▶ **WHAT YOU HAVE TO DO**:
Output the full listing again without altering anything.

▶ **SUPPLIED MATERIAL**:
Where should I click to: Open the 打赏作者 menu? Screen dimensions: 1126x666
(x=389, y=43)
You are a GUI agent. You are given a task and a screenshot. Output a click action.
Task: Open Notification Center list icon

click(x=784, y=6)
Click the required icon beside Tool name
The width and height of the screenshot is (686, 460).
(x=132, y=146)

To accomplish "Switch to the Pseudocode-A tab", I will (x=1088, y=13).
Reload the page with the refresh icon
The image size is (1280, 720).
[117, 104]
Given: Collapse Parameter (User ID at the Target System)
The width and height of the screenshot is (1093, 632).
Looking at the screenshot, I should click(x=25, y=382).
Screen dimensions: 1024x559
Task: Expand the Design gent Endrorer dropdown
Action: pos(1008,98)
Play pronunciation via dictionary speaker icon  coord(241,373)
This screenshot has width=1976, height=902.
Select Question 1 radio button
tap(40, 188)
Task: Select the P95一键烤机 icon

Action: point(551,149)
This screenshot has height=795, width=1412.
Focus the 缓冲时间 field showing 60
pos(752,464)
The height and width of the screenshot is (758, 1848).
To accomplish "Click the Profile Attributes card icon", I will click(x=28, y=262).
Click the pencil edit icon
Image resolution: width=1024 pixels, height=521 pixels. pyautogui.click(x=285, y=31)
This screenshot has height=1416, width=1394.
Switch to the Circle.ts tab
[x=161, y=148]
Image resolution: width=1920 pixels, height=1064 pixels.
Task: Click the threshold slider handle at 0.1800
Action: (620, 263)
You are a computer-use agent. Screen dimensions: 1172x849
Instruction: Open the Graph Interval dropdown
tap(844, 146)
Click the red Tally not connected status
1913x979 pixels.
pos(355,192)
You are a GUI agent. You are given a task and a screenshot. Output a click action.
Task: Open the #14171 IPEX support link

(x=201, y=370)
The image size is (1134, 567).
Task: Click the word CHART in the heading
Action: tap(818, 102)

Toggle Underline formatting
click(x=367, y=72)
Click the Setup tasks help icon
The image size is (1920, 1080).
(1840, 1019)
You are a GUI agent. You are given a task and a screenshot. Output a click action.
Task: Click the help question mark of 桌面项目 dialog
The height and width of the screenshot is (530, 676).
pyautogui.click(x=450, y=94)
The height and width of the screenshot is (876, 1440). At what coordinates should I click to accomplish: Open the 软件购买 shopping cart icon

▶ **RESULT FOR THIS EXERCISE**:
Where should I click to: Open the 打赏作者 menu? Screen dimensions: 1126x666
(x=389, y=43)
You are a GUI agent. You are given a task and a screenshot. Output a click action.
Task: Open Notification Center list icon

click(x=784, y=6)
Click the required icon beside Tool name
The width and height of the screenshot is (686, 460).
(x=132, y=146)

To accomplish "Switch to the Pseudocode-A tab", I will (x=1088, y=13).
Reload the page with the refresh icon
The image size is (1280, 720).
[117, 104]
Given: Collapse Parameter (User ID at the Target System)
The width and height of the screenshot is (1093, 632).
Looking at the screenshot, I should click(x=25, y=382).
Screen dimensions: 1024x559
Task: Expand the Design gent Endrorer dropdown
Action: pos(1008,98)
Play pronunciation via dictionary speaker icon  coord(241,373)
This screenshot has width=1976, height=902.
Select Question 1 radio button
tap(40, 188)
Task: Select the P95一键烤机 icon

Action: point(551,149)
This screenshot has height=795, width=1412.
Focus the 缓冲时间 field showing 60
pos(752,464)
The height and width of the screenshot is (758, 1848).
To accomplish "Click the Profile Attributes card icon", I will click(x=28, y=262).
Click the pencil edit icon
Image resolution: width=1024 pixels, height=521 pixels. pyautogui.click(x=285, y=31)
This screenshot has height=1416, width=1394.
Switch to the Circle.ts tab
[x=161, y=148]
Image resolution: width=1920 pixels, height=1064 pixels.
Task: Click the threshold slider handle at 0.1800
Action: (620, 263)
You are a computer-use agent. Screen dimensions: 1172x849
Instruction: Open the Graph Interval dropdown
tap(844, 146)
Click the red Tally not connected status
1913x979 pixels.
pos(355,192)
You are a GUI agent. You are given a task and a screenshot. Output a click action.
Task: Open the #14171 IPEX support link

(x=201, y=370)
The image size is (1134, 567).
Task: Click the word CHART in the heading
Action: tap(818, 102)

Toggle Underline formatting
click(x=367, y=72)
Click the Setup tasks help icon
The image size is (1920, 1080).
(1840, 1019)
You are a GUI agent. You are given a task and a screenshot. Output a click action.
Task: Click the help question mark of 桌面项目 dialog
The height and width of the screenshot is (530, 676).
pyautogui.click(x=450, y=94)
The height and width of the screenshot is (876, 1440). At what coordinates should I click to accomplish: Open the 软件购买 shopping cart icon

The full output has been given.